Trenchers help bring clean water to remote villages. Forage equipment helps farmers better steward their land. Drills give classrooms in remote areas access to the internet.
“We’re really intentional about sharing these stories with our team members, so they know the weld they’re putting on the machine will go out the door into the world and could really change the life of a whole community somewhere,” she said. “Making connections doesn’t have to be difficult. We just have to be intentional about remembering why we’re all here.”
Vos uses that same intentionality to think about the new apprenticeship program, including how manufacturing ended up with too few workers. Part of it is the unemployment rate. But another part comes from misperceptions about vocation and success, she said.
“A lot of us—either as students ourselves or as parents—have pushed toward a four-year degree,” Vos said. She’s right: The number of college graduates has risen from 4.6 percent of Americans in 1940 to 33 percent in 2016.
“It seemed like if you didn’t have a four-year degree, you couldn’t be successful,” she said. “And that really did have effects on the workforce. All of a sudden you wake up one day and say, ‘Where have all our technical skills gone?’”

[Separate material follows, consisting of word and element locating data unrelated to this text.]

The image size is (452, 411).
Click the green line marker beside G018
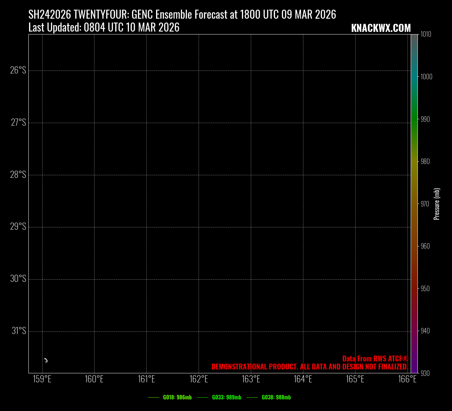tap(153, 397)
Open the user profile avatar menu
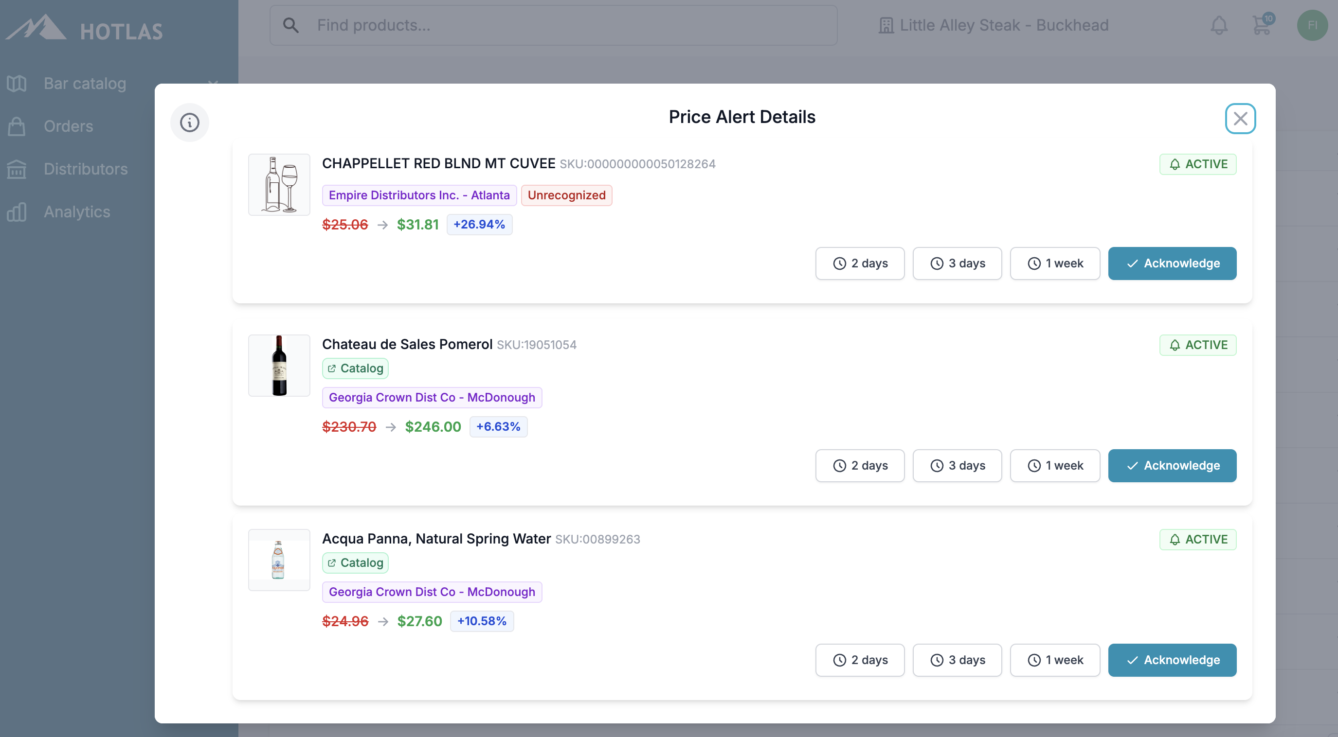 (1313, 25)
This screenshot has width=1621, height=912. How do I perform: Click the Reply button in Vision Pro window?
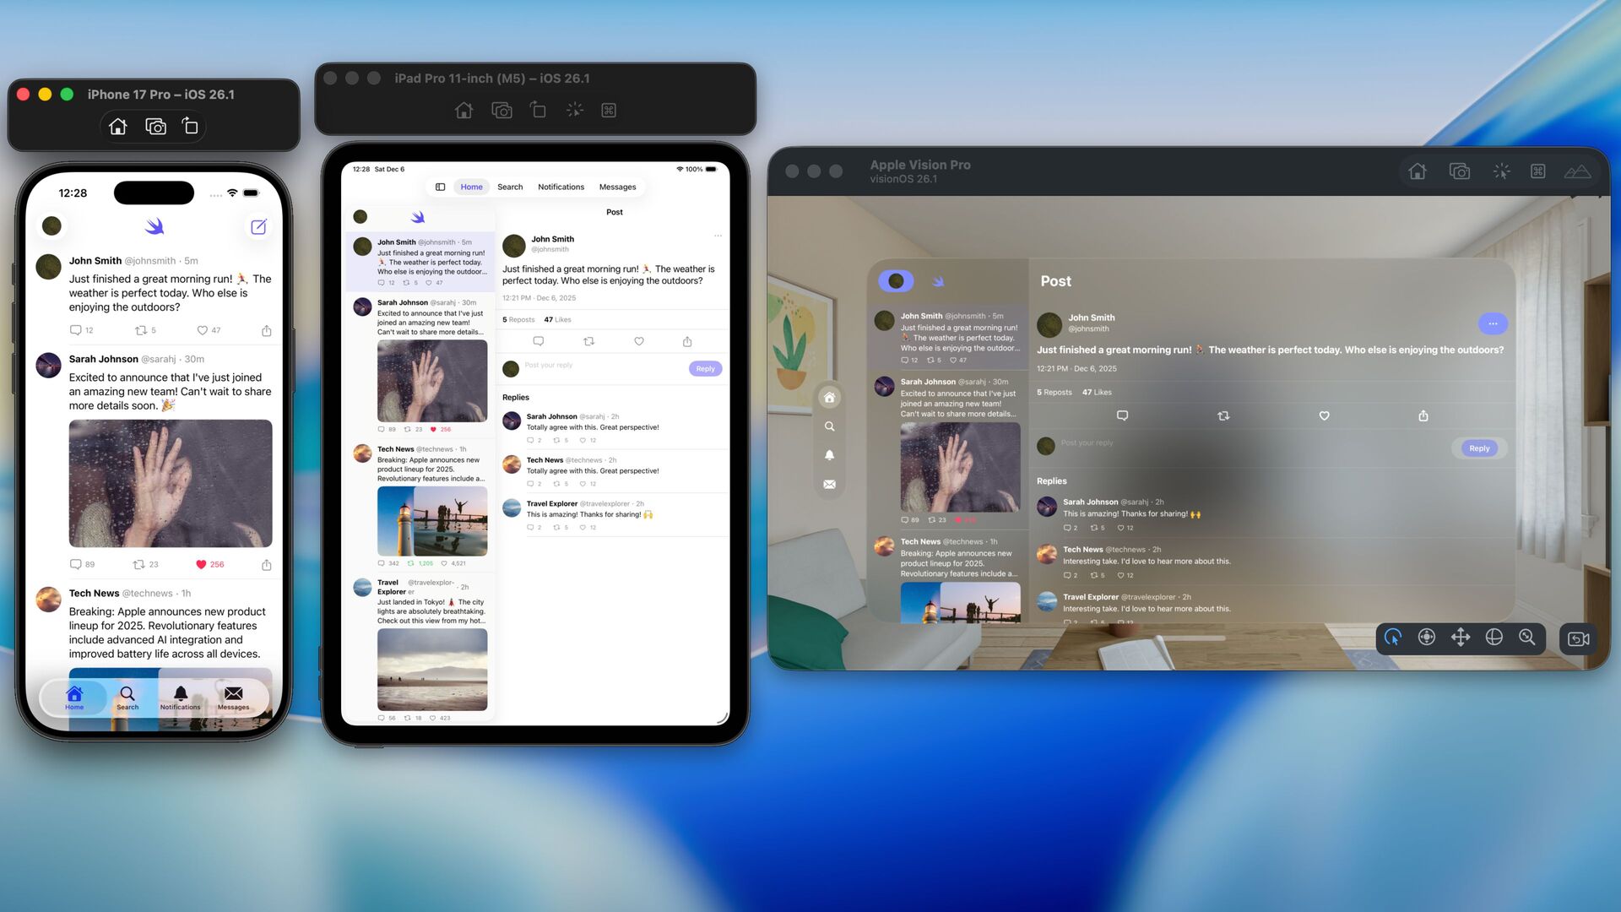pyautogui.click(x=1478, y=448)
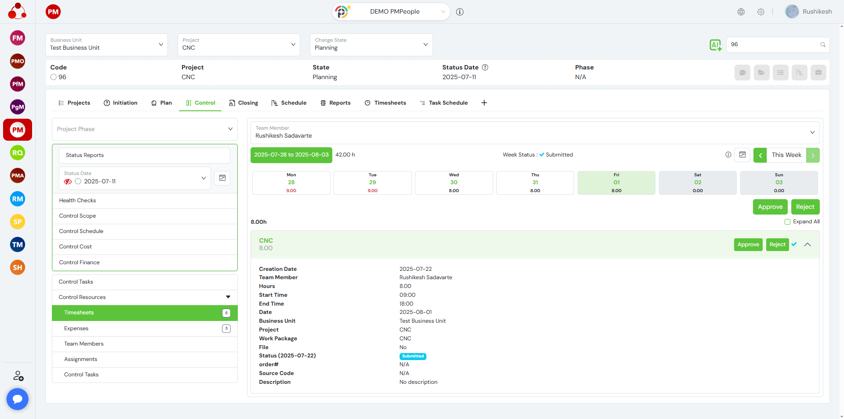Viewport: 844px width, 419px height.
Task: Open the chat support bubble
Action: tap(18, 399)
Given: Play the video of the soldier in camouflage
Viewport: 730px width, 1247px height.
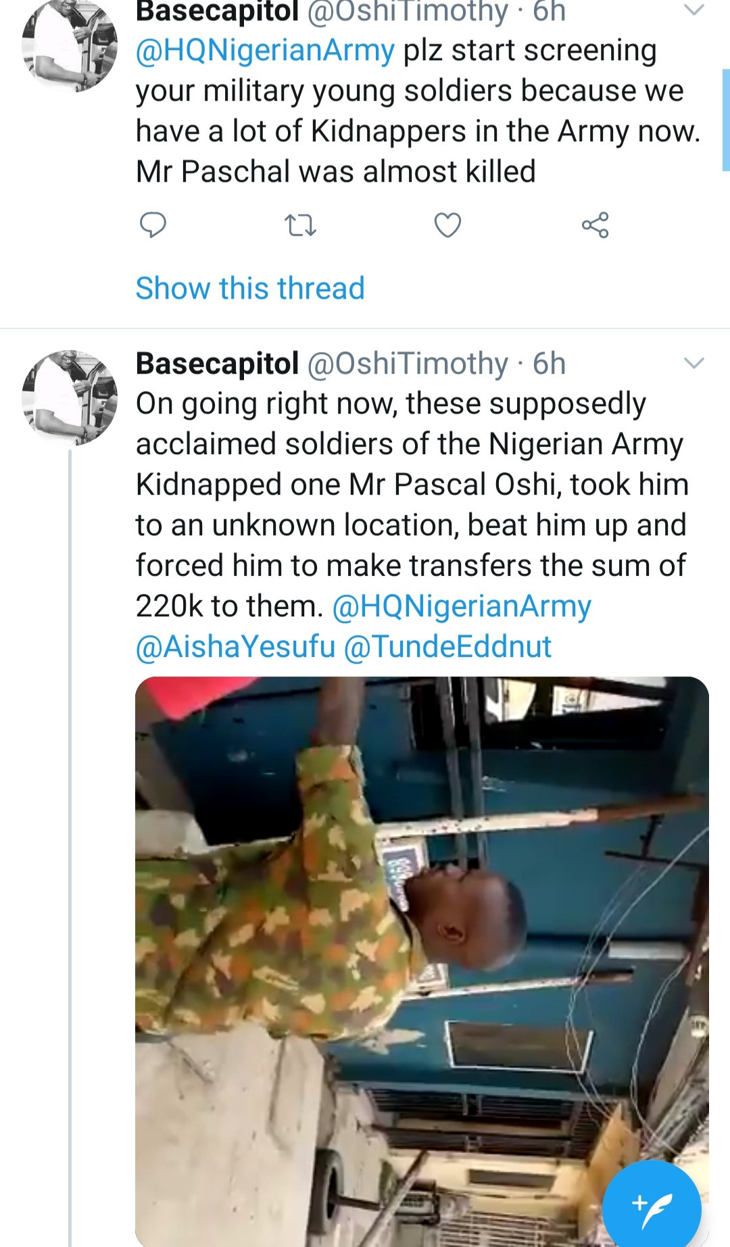Looking at the screenshot, I should coord(422,960).
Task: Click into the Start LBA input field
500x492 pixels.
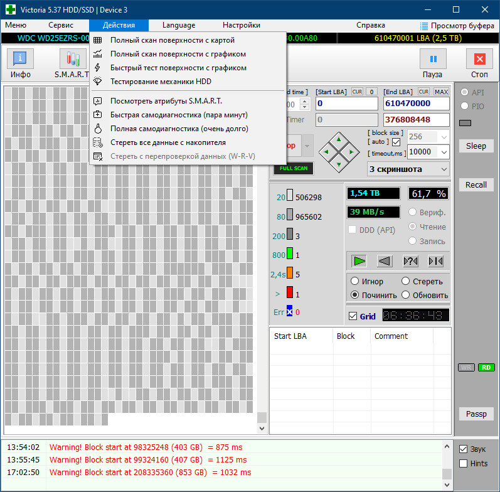Action: click(x=346, y=104)
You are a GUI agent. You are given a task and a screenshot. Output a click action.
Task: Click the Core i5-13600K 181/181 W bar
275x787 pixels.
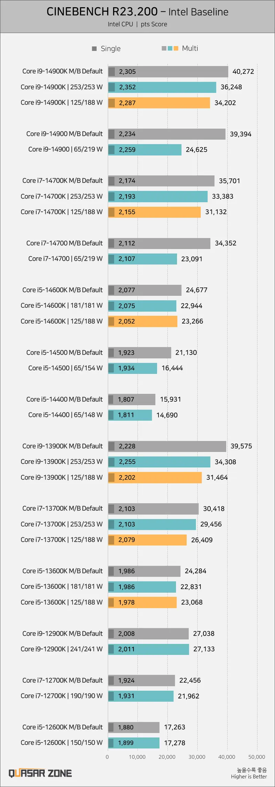click(x=142, y=587)
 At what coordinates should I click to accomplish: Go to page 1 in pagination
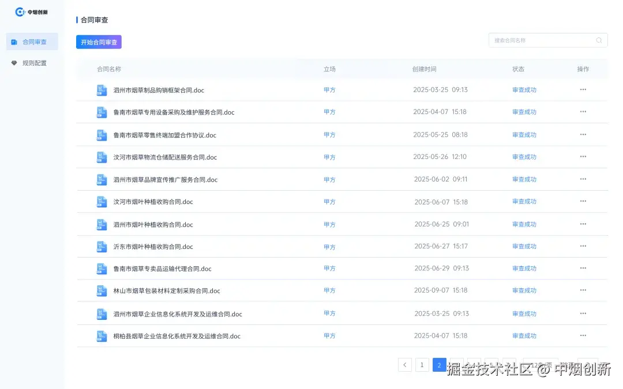coord(422,365)
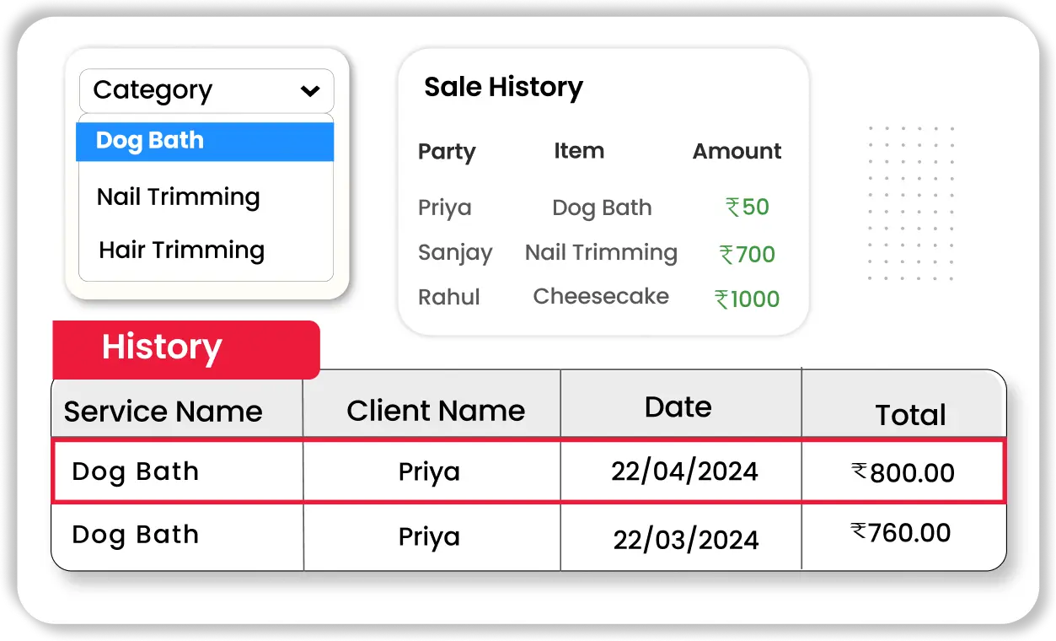Sort history by the Date column
1056x641 pixels.
(x=678, y=407)
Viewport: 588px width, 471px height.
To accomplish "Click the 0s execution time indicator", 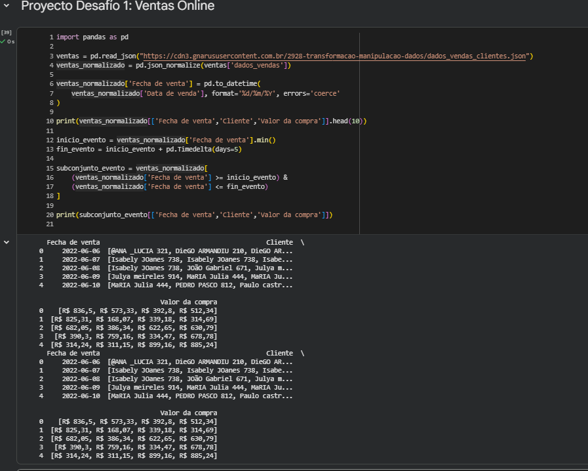I will 10,41.
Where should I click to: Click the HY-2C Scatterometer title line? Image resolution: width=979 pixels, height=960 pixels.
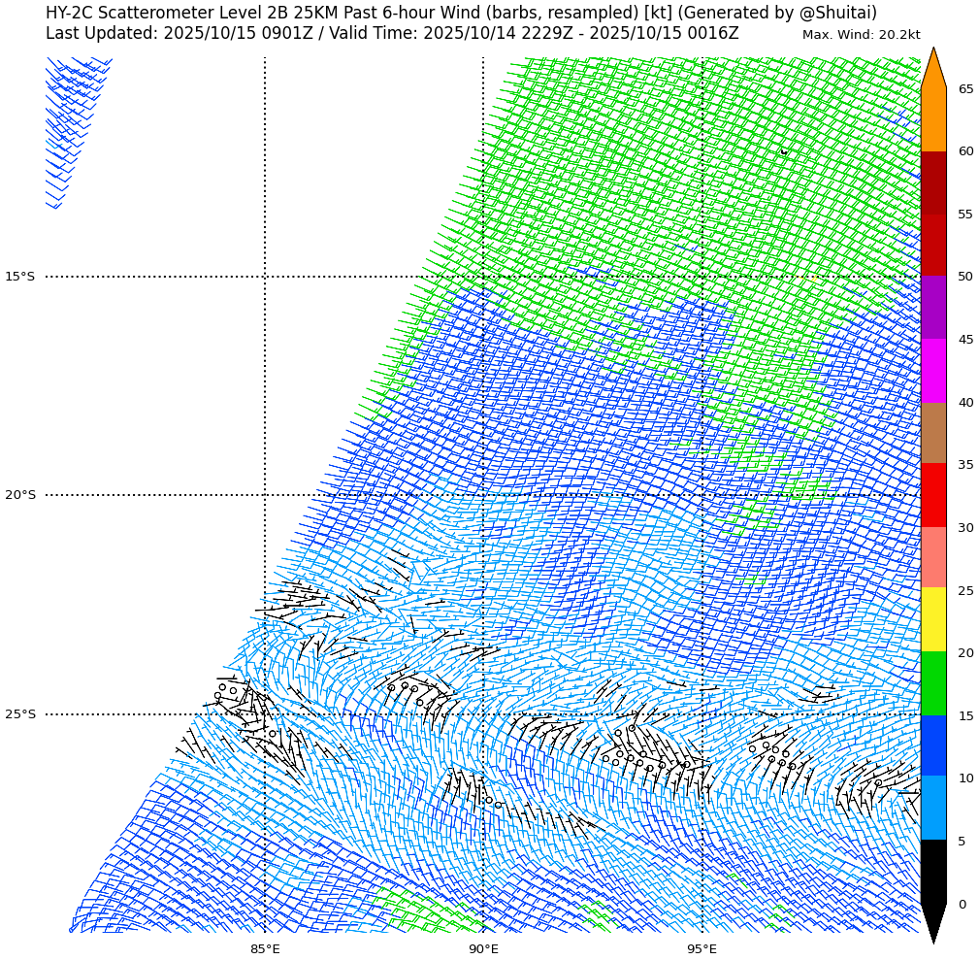(x=461, y=13)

She sees students who have spent time and money on college, only to find their skills and passions were elsewhere. “We have high-school students in our area who know a four-year degree isn’t for them, but they can flounder a little sometimes,” she said. “They don’t know what their goal is then.”
Vermeer’s apprenticeship program offers a way to enter the workforce after high school with purpose, she said. Instead of stumbling into a manufacturing job, high school students can now follow a well-considered and carefully crafted path.
And that approach—which comes with one-on-one mentorship with a seasoned welder, official certification from the American Welding Society, and a two-year general studies degree—is giving dignity back to a job that has been overlooked.
Vermeer’s emphasis on the dignity of manufacturing is already spreading. Andringa chairs the Iowa Business Council, and has played a large role in Iowa Governor Kim Reynolds’s Future Ready Iowa initiative to provide 30,000 work-based apprenticeships or internships by 2025. The bill passed both houses unanimously this spring, though some politicians cautioned that coming up with the $18 million Reynolds asked for could be difficult.
The state support has been crucial; without its resources and publicity Vermeer’s program wouldn’t have gotten far. (Vermeer’s first apprentice signed up for his program like a star quarterback signing with Nick Saban at Alabama—news media snapped pictures while the governor and U.S. Secretary of Labor Alexander Acosta looked on.)
“The Department of Labor and Education and the governor have all come to the table with interest in partnership and cooperation,” Vos said. “What has been really challenging in terms of developing apprenticeships in years past has become attainable fruit at this point, because we were asked to be the pilot in the state launch and had resources to put toward this.”
She doesn’t want to say that Vermeer is leading the apprenticeship conversation across the nation. But it’s definitely participating.
“We’re trying to be unique or original thinkers about that pipeline from high school,” Vos said. “Success comes in so many different shapes and sizes. That’s a conversation we’re having more often here. . . . All work has dignity.”